> _Task goal_:
If a line of the records contains the string "target", copy it out.
○ ○ ○ ○
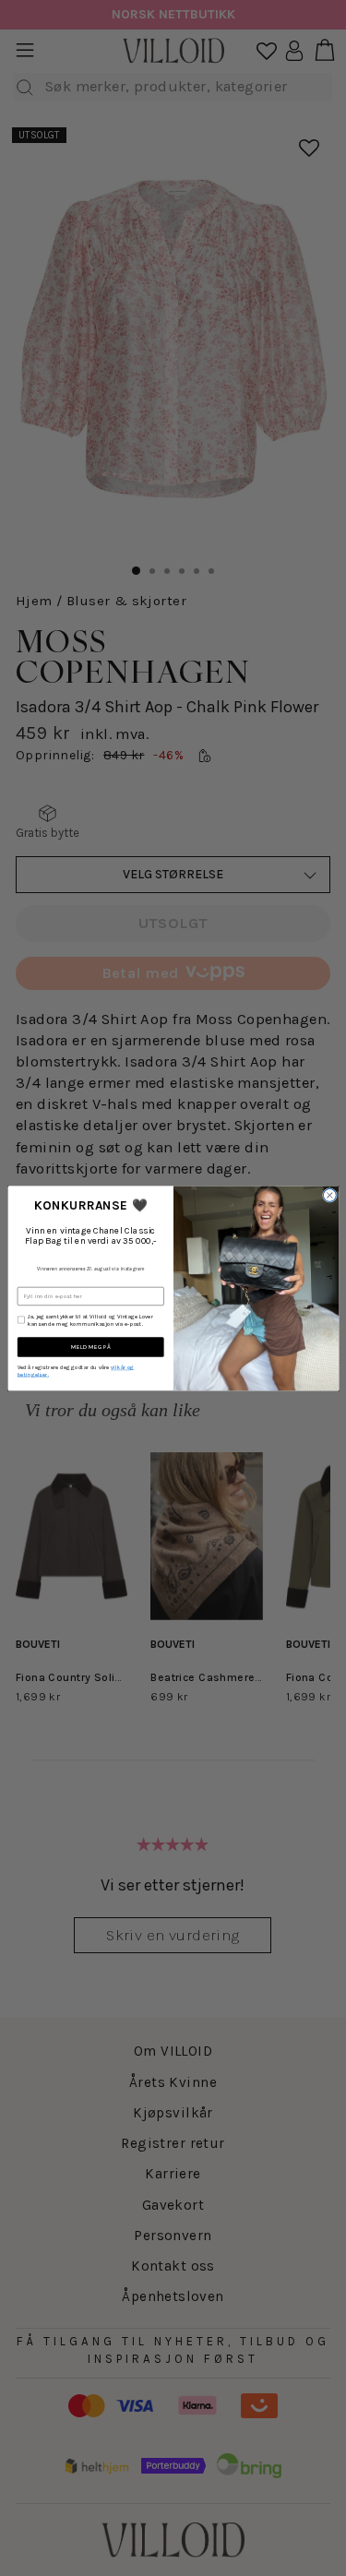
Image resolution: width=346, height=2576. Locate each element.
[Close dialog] (329, 1194)
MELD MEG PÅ (90, 1347)
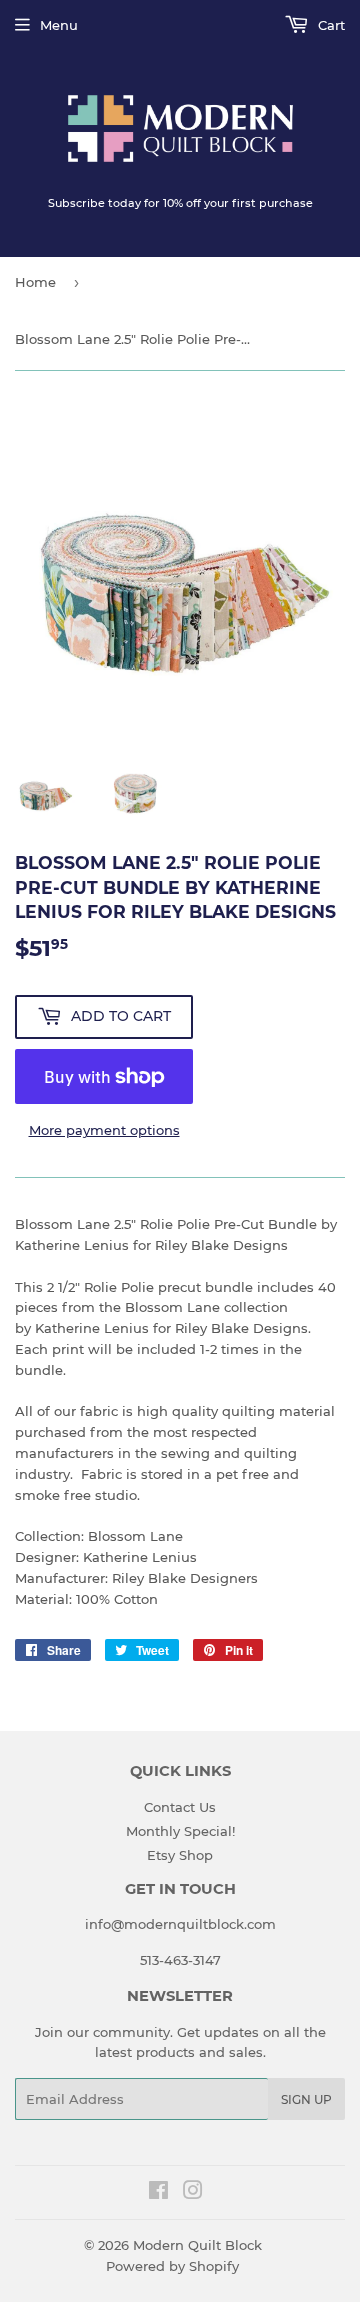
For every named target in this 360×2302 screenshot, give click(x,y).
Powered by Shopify (172, 2266)
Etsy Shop (180, 1855)
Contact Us (180, 1807)
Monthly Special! (180, 1831)
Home (35, 282)
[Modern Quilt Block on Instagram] (193, 2193)
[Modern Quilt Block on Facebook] (158, 2193)
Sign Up (306, 2099)
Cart (329, 25)
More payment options (104, 1130)
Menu (59, 25)
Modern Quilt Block (197, 2245)
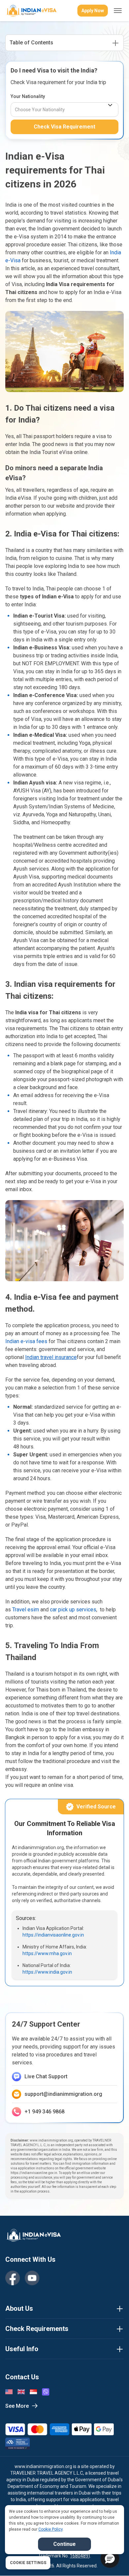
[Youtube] (32, 2278)
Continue (64, 2544)
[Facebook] (12, 2278)
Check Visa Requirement (64, 127)
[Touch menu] (118, 11)
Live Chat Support (45, 2076)
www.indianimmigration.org (43, 2466)
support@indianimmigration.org (63, 2094)
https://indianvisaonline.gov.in (53, 1935)
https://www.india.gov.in (47, 1972)
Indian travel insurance (51, 1357)
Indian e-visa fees (26, 1341)
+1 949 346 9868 (44, 2111)
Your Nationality (28, 96)
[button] (110, 2558)
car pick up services (73, 1609)
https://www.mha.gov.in (47, 1953)
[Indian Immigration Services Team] (31, 11)
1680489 (79, 2555)
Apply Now (92, 10)
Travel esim (25, 1609)
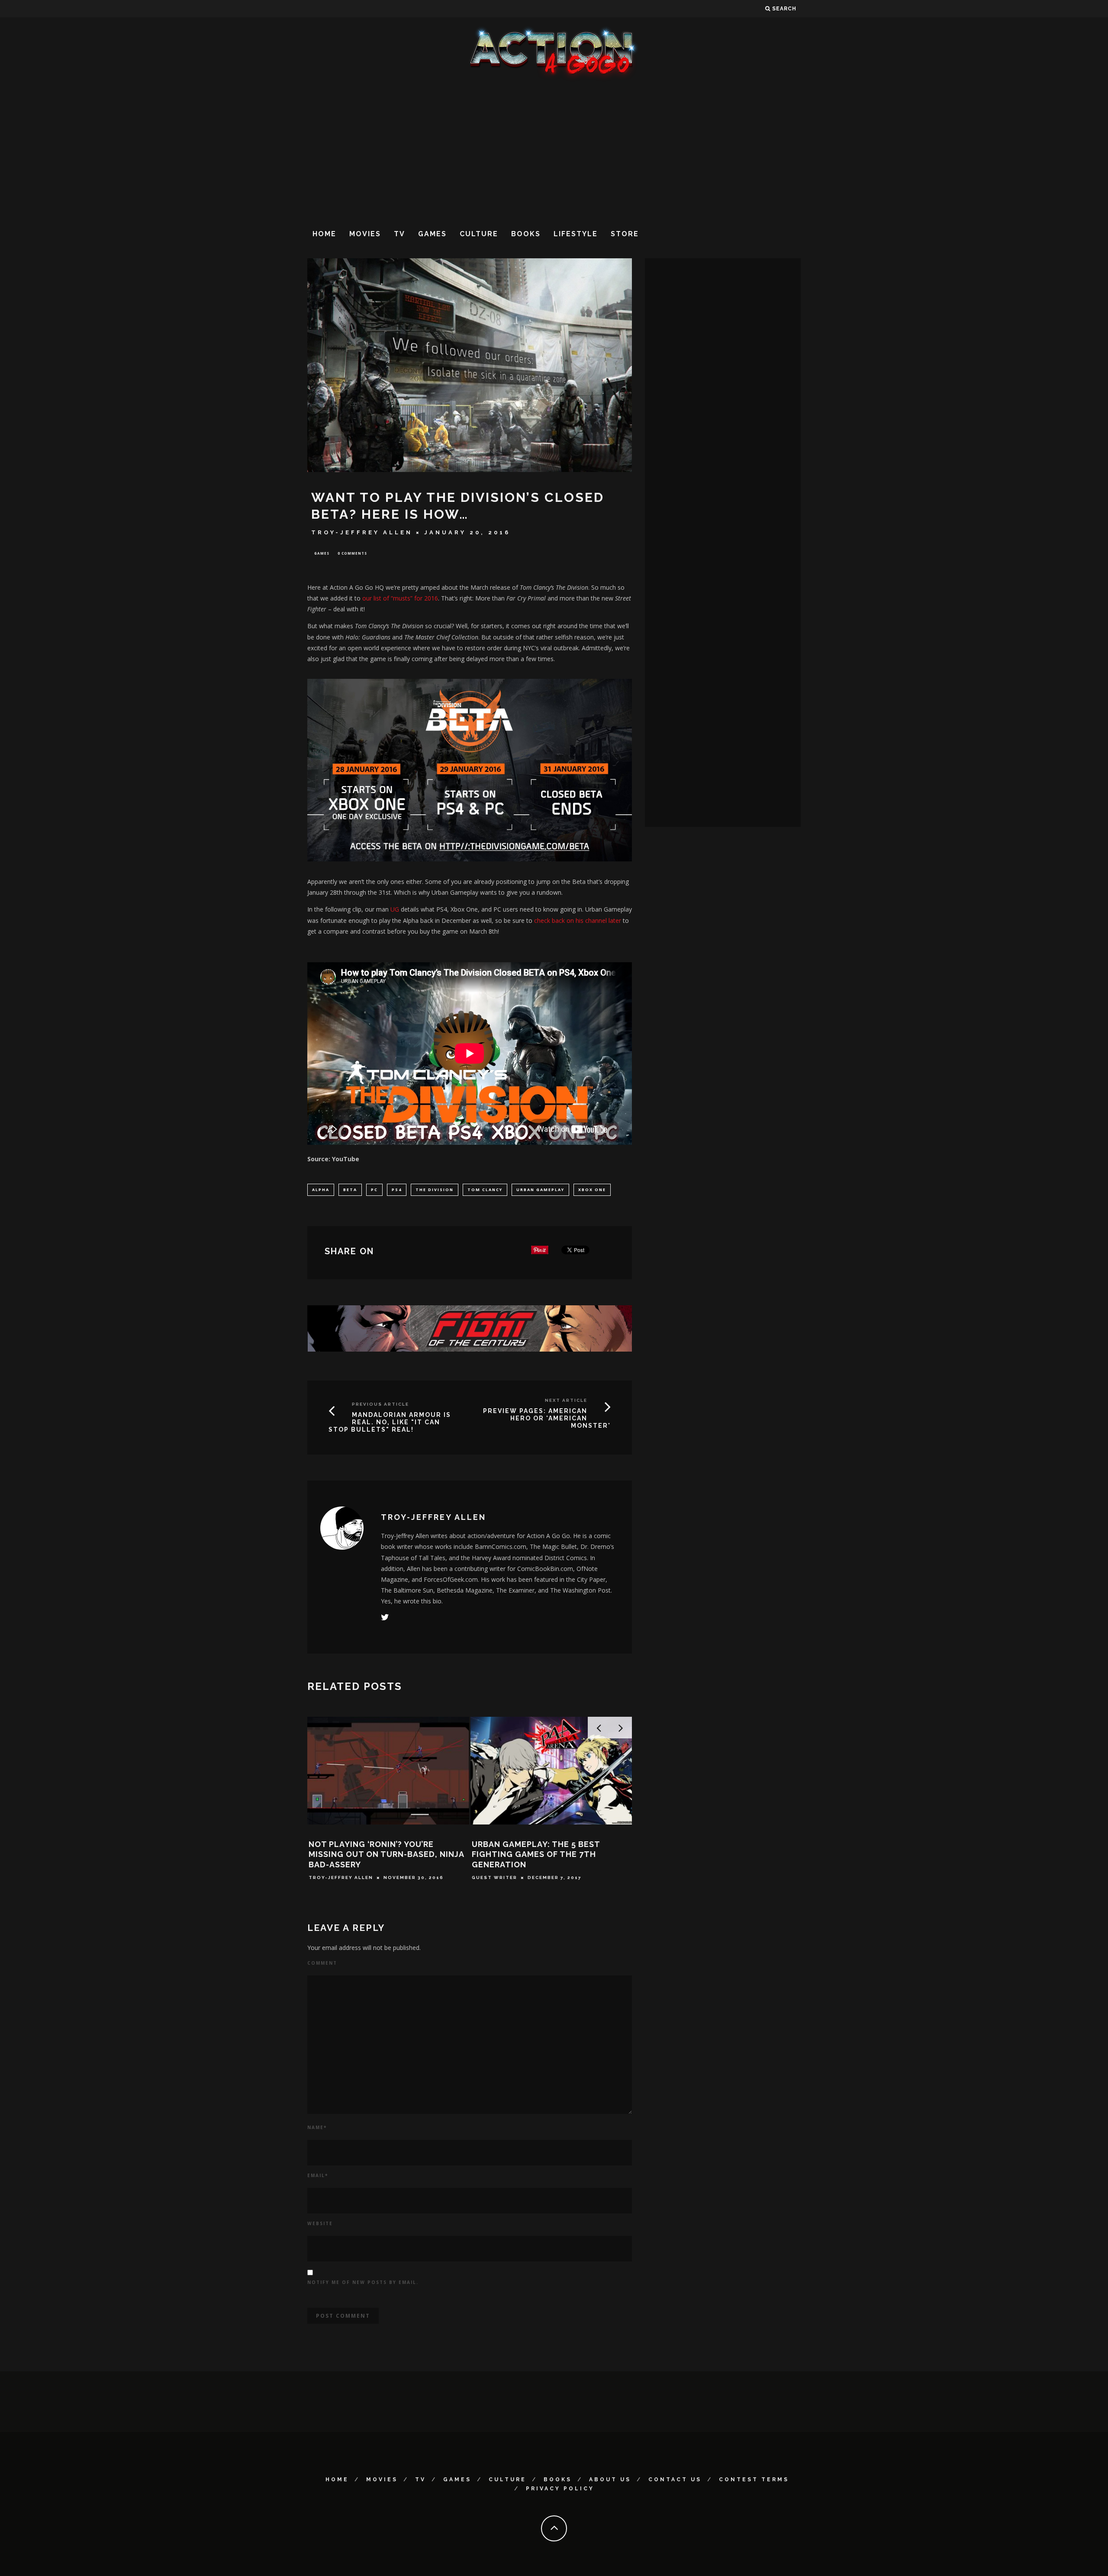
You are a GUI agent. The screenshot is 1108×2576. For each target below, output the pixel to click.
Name (317, 2127)
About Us (610, 2479)
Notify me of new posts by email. (363, 2282)
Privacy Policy (560, 2489)
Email (317, 2175)
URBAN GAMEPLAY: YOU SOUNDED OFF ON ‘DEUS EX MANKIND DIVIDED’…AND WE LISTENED (554, 1854)
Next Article (566, 1400)
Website (320, 2223)
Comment (322, 1963)
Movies (365, 234)
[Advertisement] (554, 151)
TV (399, 234)
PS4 (397, 1189)
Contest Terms (754, 2479)
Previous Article (380, 1404)
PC (374, 1189)
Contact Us (675, 2479)
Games (432, 234)
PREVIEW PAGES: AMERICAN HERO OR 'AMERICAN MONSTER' (547, 1418)
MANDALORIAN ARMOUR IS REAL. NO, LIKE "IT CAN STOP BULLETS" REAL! (390, 1422)
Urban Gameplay (540, 1189)
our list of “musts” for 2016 (399, 598)
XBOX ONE (592, 1189)
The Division (435, 1189)
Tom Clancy (484, 1189)
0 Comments (352, 553)
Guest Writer (499, 1877)
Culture (479, 234)
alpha (320, 1189)
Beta (350, 1189)
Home (324, 234)
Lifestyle (576, 234)
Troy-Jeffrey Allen (361, 532)
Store (625, 234)
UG (394, 909)
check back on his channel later (577, 920)
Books (526, 234)
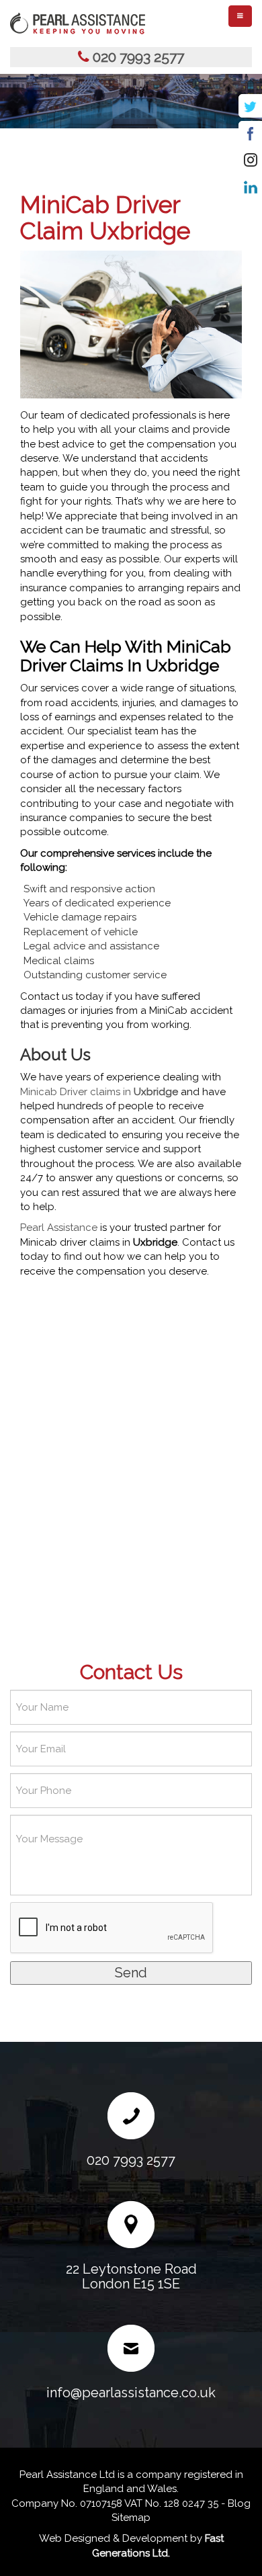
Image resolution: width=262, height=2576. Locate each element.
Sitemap (131, 2517)
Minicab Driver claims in (99, 1092)
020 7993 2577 (138, 56)
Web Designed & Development (113, 2538)
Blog (239, 2503)
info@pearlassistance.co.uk (131, 2393)
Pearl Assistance (58, 1227)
○ ○ ○ ○
> _Task solution_:
For every named target in this 360×2302 screenshot, give click(x,y).
You are a GUI agent. The screenshot is 1108×2576. For each target below, output the pixel to click.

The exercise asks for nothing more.